The company's first product, the M1 Caliber, began as a side project and launched on Kickstarter in June 2020 with an initial goal of $10,000; it reached $100,000 in pledges within six hours and ultimately raised about $1.28 million. The company subsequently released additional tools and has continued to rely on crowdfunding and product sales rather than outside investment. By 2023 Reekon had about 13 full-time employees.

As of 2025, the company reported having sold more than 100,000 digital tape measures to customers including SpaceX, Steelcase, and Schneider Electric. Across its various crowdfunding campaigns the company has raised several million dollars in preorders. Reekon's products are manufactured overseas, including in China and Thailand; in 2025, amid changes in United States tariff policy, the company temporarily paused some new product manufacturing.

== Products ==
Reekon's product line centers on digital measuring tools that store measurements in on-board memory and can transmit data over Bluetooth to a companion smartphone application.

- M1 Caliber – the company's first product, a measuring attachment for miter saws that uses a spring-loaded wheel to measure material as it is fed under the tool.
- T1 Tomahawk – a digital tape measure with a digital display, on-board memory, and a green alignment laser.
- T1M Utility – a lower-cost compact digital tape measure.
- P1L Tagger – a handheld printer for producing labels used to identify materials on the jobsite.
- T1R Range – a hybrid tool combining a steel tape, a laser distance meter, and a level.
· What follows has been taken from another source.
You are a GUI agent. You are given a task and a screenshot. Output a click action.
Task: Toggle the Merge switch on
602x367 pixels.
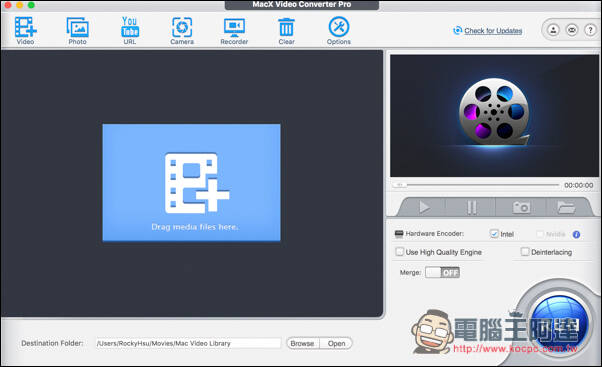(442, 273)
The company also develops software, marketed as Boldr Pro, that collects and organizes measurement data captured by its tools. Reekon products are sold directly and through retailers including The Home Depot, Lowe's, and Amazon.

== Awards and reception ==
The T1 Tomahawk digital tape measure was named to Times list of the best inventions of 2022. In 2025, Reekon Tools was named a United States grand-prize winner of Alibaba.com's CoCreate Pitch competition. The company and its products have also been reviewed by trade and design publications including Core77, Family Handyman, and Pro Tool Reviews.